_Objetivo 1:_ Redigite o trecho do texto sobre Mises e o socialismo que vai de "Para Mises, o" até "uma economia socialista.", incluindo este último.
_Objetivo 2:_ Escreva a continuação do texto sobre Mises e o cálculo econômico no socialismo, começando logo depois da última frase apresentada.

_Texto selecionado:_
□ □ □
Para Mises, o socialismo marxista, que prometera trazer consigo a
racionalidade para a esfera das atividades econômicas em substituição ao 'caos
da produção capitalista', fracassaria justamente quando se investigasse à luz
da teoria econômica como seria o funcionamento de uma economia socialista.
Mises notou que os autores marxistas pouco ou nada diziam sobre a natureza
do sistema econômico socialista. A mesma observação foi feita pelo economista
russo Boris Brutzkus, que simultaneamente formulou a crítica feita por Mises:
"O socialismo científico, limitado exclusivamente à crítica da ordem
econômica capitalista, não produziu até agora uma teoria para a ordem econômica
socialista" (Brutzkus, 1920:3).
Quando a análise econômica do socialismo fosse feita, chegaríamos então à
conclusão de que ali não seria possível alocar os recursos escassos de forma
racional. Segundo Mises, em qualquer sociedade, se os recursos forem escassos,
a decisão sobre o emprego de um fator na produção de um bem deve sempre
comparar a importância do recurso na produção desse bem com a sua importância
em empregos alternativos. Em uma economia avançada, as formas como os bens
podem se combinar nos processos produtivos são incontáveis, de modo que, sem um
sistema de preços de mercado para que se possa comparar benefícios com custos
— tarefa que o autor denomina 'cálculo econômico' — seria impossível escolher
combinações economicamente viáveis. Como no socialismo não existiriam mercados
nos quais preços fossem formados, o cálculo econômico seria impossível e
estaríamos perdidos diante da complexidade do problema econômico. Em vez de
racionalizar o processo produtivo, o socialismo traria o caos.
A tese de Mises é mais bem resumida com as próprias palavras do autor:
"Onde não existe mercado livre, não existe mecanismo de preços; sem um
mecanismo de preços, não existe cálculo econômico. (Mises, 1935:111)"
□ □ □
Registros de localização de palavras e elementos
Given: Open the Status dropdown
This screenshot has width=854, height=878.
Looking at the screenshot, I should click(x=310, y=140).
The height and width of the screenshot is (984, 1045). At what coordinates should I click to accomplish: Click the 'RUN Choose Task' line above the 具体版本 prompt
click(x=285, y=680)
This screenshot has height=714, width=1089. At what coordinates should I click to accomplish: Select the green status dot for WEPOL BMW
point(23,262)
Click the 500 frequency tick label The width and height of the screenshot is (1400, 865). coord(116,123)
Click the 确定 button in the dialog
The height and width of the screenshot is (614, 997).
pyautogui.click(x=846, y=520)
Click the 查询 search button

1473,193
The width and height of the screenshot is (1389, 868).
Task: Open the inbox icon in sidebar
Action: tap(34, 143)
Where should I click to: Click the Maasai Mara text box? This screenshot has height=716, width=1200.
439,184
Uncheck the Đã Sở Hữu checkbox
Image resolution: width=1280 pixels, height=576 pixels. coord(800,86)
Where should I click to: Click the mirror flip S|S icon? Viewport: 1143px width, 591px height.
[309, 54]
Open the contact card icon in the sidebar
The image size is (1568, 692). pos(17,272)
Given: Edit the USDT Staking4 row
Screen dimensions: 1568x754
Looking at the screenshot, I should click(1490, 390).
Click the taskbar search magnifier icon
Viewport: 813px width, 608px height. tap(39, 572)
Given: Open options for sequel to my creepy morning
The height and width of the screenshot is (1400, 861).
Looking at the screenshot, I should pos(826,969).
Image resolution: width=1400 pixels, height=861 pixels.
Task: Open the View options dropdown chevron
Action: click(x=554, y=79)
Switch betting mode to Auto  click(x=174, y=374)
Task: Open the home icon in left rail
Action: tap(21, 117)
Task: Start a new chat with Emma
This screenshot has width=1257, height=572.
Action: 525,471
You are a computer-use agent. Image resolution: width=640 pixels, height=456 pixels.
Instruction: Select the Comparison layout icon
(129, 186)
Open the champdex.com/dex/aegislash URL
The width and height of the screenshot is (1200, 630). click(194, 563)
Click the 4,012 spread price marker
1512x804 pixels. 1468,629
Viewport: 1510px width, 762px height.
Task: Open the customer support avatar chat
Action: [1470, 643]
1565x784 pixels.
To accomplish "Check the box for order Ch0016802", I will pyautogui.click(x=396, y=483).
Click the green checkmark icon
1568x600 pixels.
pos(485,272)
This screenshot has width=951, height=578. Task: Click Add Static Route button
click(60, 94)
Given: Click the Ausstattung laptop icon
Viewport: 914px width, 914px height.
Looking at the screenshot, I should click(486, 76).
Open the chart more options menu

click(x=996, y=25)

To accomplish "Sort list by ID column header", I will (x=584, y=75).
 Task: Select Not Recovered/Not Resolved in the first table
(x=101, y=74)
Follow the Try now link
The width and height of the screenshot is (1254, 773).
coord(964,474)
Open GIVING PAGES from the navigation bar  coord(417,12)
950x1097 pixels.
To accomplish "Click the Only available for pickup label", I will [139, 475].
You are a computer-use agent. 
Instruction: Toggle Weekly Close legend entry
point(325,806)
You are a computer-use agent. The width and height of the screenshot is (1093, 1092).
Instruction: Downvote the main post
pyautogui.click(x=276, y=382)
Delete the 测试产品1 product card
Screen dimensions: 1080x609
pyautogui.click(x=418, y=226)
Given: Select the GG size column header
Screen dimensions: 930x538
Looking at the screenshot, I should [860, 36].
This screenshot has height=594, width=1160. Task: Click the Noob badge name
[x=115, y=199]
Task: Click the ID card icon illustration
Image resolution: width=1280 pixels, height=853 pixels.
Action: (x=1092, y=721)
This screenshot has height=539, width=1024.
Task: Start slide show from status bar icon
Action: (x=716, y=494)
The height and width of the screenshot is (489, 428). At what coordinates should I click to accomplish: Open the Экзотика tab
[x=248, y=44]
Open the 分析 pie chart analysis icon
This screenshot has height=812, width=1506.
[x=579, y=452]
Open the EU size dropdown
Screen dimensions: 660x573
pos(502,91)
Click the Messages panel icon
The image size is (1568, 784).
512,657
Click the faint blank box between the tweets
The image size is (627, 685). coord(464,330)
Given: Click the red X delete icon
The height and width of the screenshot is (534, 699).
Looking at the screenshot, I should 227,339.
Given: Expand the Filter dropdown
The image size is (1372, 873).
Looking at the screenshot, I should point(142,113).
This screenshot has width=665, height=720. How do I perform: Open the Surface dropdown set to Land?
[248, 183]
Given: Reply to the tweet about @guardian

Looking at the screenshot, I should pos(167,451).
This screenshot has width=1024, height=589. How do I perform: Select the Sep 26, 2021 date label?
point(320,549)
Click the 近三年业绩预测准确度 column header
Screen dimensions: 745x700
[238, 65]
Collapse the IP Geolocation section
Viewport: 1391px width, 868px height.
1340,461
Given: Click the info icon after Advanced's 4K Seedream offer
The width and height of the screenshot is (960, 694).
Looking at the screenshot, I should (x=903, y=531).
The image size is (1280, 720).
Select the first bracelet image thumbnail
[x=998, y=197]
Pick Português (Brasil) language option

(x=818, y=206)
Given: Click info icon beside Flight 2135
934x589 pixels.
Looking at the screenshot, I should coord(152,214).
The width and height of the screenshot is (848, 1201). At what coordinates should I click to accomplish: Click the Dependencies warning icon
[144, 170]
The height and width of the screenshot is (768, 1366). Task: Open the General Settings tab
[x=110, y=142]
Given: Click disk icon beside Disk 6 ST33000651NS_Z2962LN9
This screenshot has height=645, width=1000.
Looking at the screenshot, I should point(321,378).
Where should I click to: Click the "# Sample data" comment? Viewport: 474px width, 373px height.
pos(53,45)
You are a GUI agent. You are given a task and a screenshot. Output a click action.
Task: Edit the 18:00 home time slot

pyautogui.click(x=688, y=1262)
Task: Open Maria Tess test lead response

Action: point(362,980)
□ □ □
_Resposta 1:_
Para Mises, o socialismo marxista, que prometera trazer consigo a
racionalidade para a esfera das atividades econômicas em substituição ao 'caos
da produção capitalista', fracassaria justamente quando se investigasse à luz
da teoria econômica como seria o funcionamento de uma economia socialista.

_Resposta 2:_
Desde a formulação dessa tese, os economistas socialistas têm buscado
responder ao desafio de Mises, formulando modelos de socialismo que possam
refutar o argumento da impossibilidade.
O conjunto de propostas de socialismo mais significativo foi formulado não
por autores marxistas, mas sim por economistas neoclássicos, cujo programa de
pesquisa reconhecia a importância do problema. Essas propostas procuravam
resolvê-lo por meio da introdução no socialismo de alguma forma de sistema de
preços, mesmo que fosse de forma simulada. A mais famosa dessas propostas foi
sugerida pelo economista polonês Oskar Lange, em um artigo publicado em 1936-7,
considerado o ponto culminante das discussões entre os economistas curiosamente
denominados de 'socialistas de mercado'. Na versão final do modelo de Lange, as
firmas estatais seriam instruídas a minimizar os custos médios e igualar os
custos marginais aos preços enunciados centralmente. O planejador estabeleceria
os preços que, por tentativas e erros, seriam alterados de forma a igualar
oferta e demanda. O debate em torno desses modelos constitui o chamado Debate
do Cálculo Econômico Socialista.
O objetivo desta tese é estudar tal debate. O estudo da controvérsia do
cálculo se reveste de interesse por vários motivos. Em primeiro lugar, existe o
interesse no objeto em si da discussão. Simpatizantes e opositores do
socialismo, ambos devem levar a sério o argumento que afirma a impossibilidade
de sua existência. Se correta a tese sobre a impossibilidade do socialismo,
qualquer discussão sobre a desejabilidade se torna ociosa ou sobre a sua
inevitabilidade incorreta. De forma mais geral, a discussão sobre a economia do
socialismo feita no debate deve interessar a todos aqueles que investigam quais
seriam as formas de organização social mais adequadas, ou seja, deve interessar
a todos os cientistas sociais.
Em segundo lugar, o debate é importante para os economistas que se
interessam pela evolução da teoria econômica e por questões metodológicas a
respeito do significado da teoria que utilizam. Embora o debate propriamente
dito se inicie em 1920, a discussão sobre como o socialismo lidaria com o
problema alocativo sem um sistema de preços se estende por um período que se
inicia pelo menos desde 1850 até os dias de hoje. É curioso então estudar como
o debate toma cursos diferentes conforme a teoria econômica avança e também
como esta mesma deve parte desse avanço à própria controvérsia do cálculo. O
debate passa pelo confronto entre as teorias clássica e neoclássica do valor,
toma corpo com a maturação da teoria neoclássica, é parcialmente responsável
pelo aprofundamento da cisão entre a Escola Neoclássica e a Escola Austríaca,
se relaciona com a evolução da Teoria do Bem Estar e incorpora as contribuições
posteriores da Escola de Escolha Pública e Teoria da Informação Assimétrica.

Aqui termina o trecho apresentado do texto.